Due to the nature of his role, Greenslade’s hours varied regularly and flight times ranged from 45 minutes to four hours. On any given day, Greenslade might be required to complete up to five flights.
The turnaround time between flights was 30 minutes for domestic flights and 40 minutes for international flights. Consequently there was no time for Greenslade to have a breather as the turnaround time would almost always be used to perform a number of duties including planning the next flight, aircraft preparation, completion of documentation and supervision of aircraft boarding.

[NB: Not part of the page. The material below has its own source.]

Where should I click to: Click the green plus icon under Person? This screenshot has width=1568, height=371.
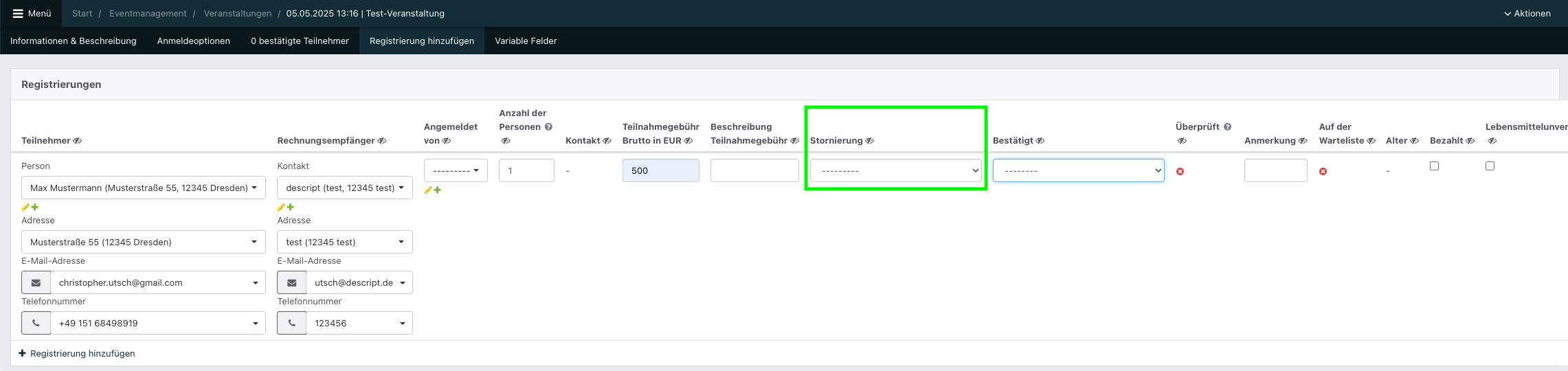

Greenslade was given a chance to eat in the cockpit while the plane was cruising. However he was still on duty and if his attention was required for any reason, the food would have to be put to one side.
Greenslade claimed that due to the non-stop nature of his work, Jetstar had failed to meet its statutory and contractual obligation to provide him with rest and meal breaks during work time.
Jetstar accepted that Greenslade did not receive rest and meal breaks but claimed that it was exempt from New Zealand’s break requirements. Jetstar also argued that requiring it to provide pilots with rest and meal breaks could compromise its operations as a low cost carrier and even force it to exit the New Zealand market.
The law on rest and meal breaks is relatively straight forward. An employer is required to provide rest and meal breaks of a prescribed duration and frequency which is based on the length of an employee’s work period. For example, an employee who works 8 hours is entitled to two 10 minute rest breaks and one 30 minute meal break. The breaks can be taken at times agreed between the employee and the employer, or in the absence of agreement, at even intervals. Employers are entitled to provide their employees with a more generous break entitlement than the law provides. However they cannot provide less.
Employment Court decision
Ultimately the Employment Court found that Jetstar was bound by the requirements of New Zealand law irrespective of any operational difficulties mandatory rest and meal breaks might present. Accordingly, Jetstar was held to be in breach of its obligations and was ordered to reach agreement with Greenslade as to the compensation that should be provided.
Despite being a relatively straightforward decision, the case is significant for a number of reasons. For one, it is the first Employment Court decision on the rest and meal break provisions in the Employment Relations Act. More importantly though, the Court’s decision will likely have a far-reaching effect on many Jetstar employees beyond just Greenslade.
What’s also interesting is how things might have gone had the Government’s upcoming changes to rest and meal break entitlements been in force.
The changes will do away with the prescriptive break times and durations in the current law and instead allow employers and employees to agree on an arrangement that is appropriate for their circumstances. Where rest and meal breaks are not practical, employers will have the option of providing compensation to employees such as earlier finish times or a top-up payment.
Jetstar’s case would likely have still failed under the new rules as Greenslade was not compensated for missing out on his breaks. However the flexibility that the changes will afford will no doubt be welcomed by employers with important operational considerations and should help them avoid making the same mistakes.